Положительные оценки Алексея Кондратьевича заслужили также на выставке произведения Бельгии, Франции и Германии, хотя о них он писал уже с некоторыми замечаниями. «Отделы Бельгийской, Французской и Германской школ заключали в себе богатое собрание капитальных произведений первых их представителей…»[142], среди прочих художник выделил Мейссонье, Энгра, Тройона, Руссо, Добиньи. Достаточно жестко характеризовал пейзажную живопись французов. О Германии заметил: «У последней в произведениях Лессинга и Ле виден строгий рисунок и правдивый колорит». Не вдохновили Саврасова и пейзажисты Швейцарии, среди которых он нашел лишь одно исключение: «Ландшафты художников Швейцарии… мало передают характер природы Швейцарии, столь богатую разнообразием форм, климата и растительности. Только произведения Калама представляют совершенно другое»[143]. Не вызвали восторга у пейзажиста экспозиции ряда других европейских стран: «Художественные произведения Австрии, Голландии, Норвегии и Дании имеют свой самобытный характер, но не достигли еще степени развития выше упомянутых школ. Современное искусство Италии и Испании пережило время своего блестящего развития»[144].

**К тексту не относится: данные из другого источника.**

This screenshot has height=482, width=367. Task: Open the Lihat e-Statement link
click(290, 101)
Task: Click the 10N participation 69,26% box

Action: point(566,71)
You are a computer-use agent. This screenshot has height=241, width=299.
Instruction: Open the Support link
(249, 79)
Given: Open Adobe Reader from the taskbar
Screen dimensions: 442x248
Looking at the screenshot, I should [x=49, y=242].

Рассуждая о своем восприятии экспонируемых произведений пейзажной живописи, он также замечал: «Ландшафты Французской школы, хотя напоминают мотивы природы, но не имеют строгого исполнения и совершенно противоположны взгляду Германской школы»[145]. Его высказыванию созвучна оценка барона М. Клодта: «Новая французская живопись отличается от других силою и блеском красок, но рисунок слаб, и нет ни одной законченной детали, их, вернее, можно назвать хорошими эскизами, за исключением немногих…»[146]
Особенно печальное зрелище для Алексея Саврасова представлял раздел живописи России. Художник не мог счесть объективным отбор произведений для нее, не мог смириться с тем, что в Лондоне не были представлены вершины отечественной живописи — полотна В. Г. Левицкого, В. Л. Боровиковского, Ф. С. Рокотова, О. А. Кипренского, К. П. Брюллова, П. А. Федотова. Своей картины «Вид в окрестностях Ораниенбаума», отобранной из собрания Третьякова для Всемирной выставки, Алексей Кондратьевич здесь также не увидел. Ее привезли лишь в Петербург, в Академию художеств, откуда вновь вернули в Москву.

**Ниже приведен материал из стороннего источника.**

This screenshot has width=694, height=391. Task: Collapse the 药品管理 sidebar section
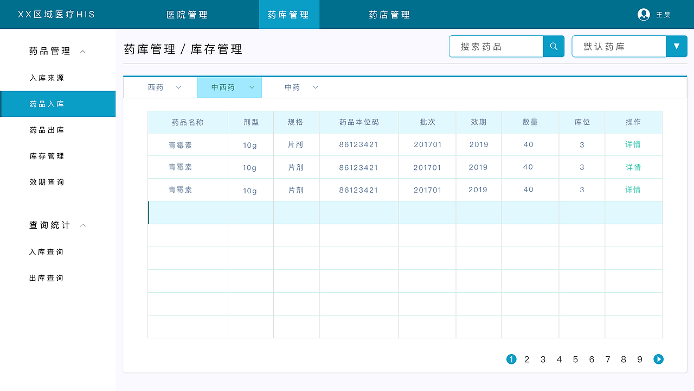[x=82, y=51]
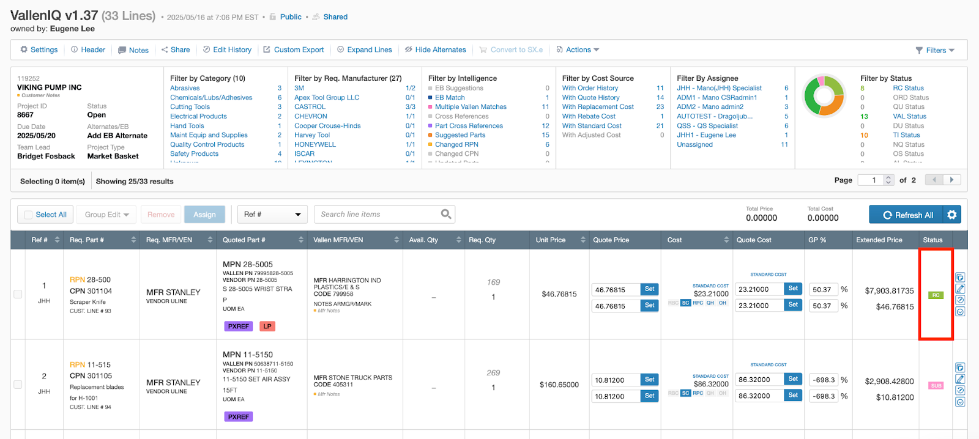Check the Select All checkbox
The height and width of the screenshot is (439, 979).
(x=28, y=215)
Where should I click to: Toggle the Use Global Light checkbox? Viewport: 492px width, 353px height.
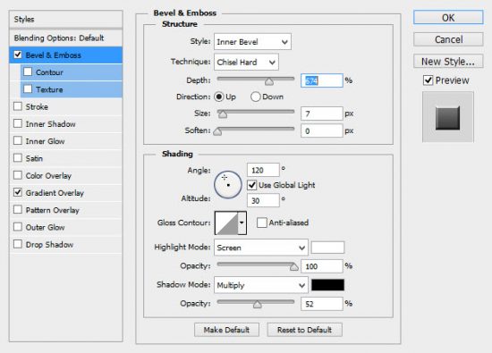point(252,185)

Позднее в «Отчете о пребывании на Лондонской выставке 1862 г.», направленном в Общество любителей художеств, Саврасов лаконично писал: «Лондонская всемирная выставка 1862 г. дала полную возможность проследить замечательные произведения искусства за последние сто лет. Только при таком сравнительном обзоре можно составить себе более полное понятие о степени развития таланта и его значении в истории современного искусства». Не без разочарования он отмечал: «Русский отдел живописи был неполон, было много пробелов и можно сказать, что много замечательных произведений русского искусства не были на выставке, поэтому довольно трудно сделать сравнительный обзор.
Первыми представителями русской школы были Иванов и Бруни; о Брюллове нельзя было составить себе понятие по двум неоконченным портретам там находившимся. Кроме того, в произведениях нашей школы заметно было однообразие колорита, выбора сюжетов, а также подражание прославленным художникам.
В настоящее время, когда русские художники стали посещать не один Рим, но и другие европейские города, где современное искусство так процветает, является в их произведениях другое воззрение, другой колорит и более самобытный взгляд на искусство. Краткое мое пребывание за границей не позволило мне долее оставаться в Лондоне и говорить более подробно о выставке»[147].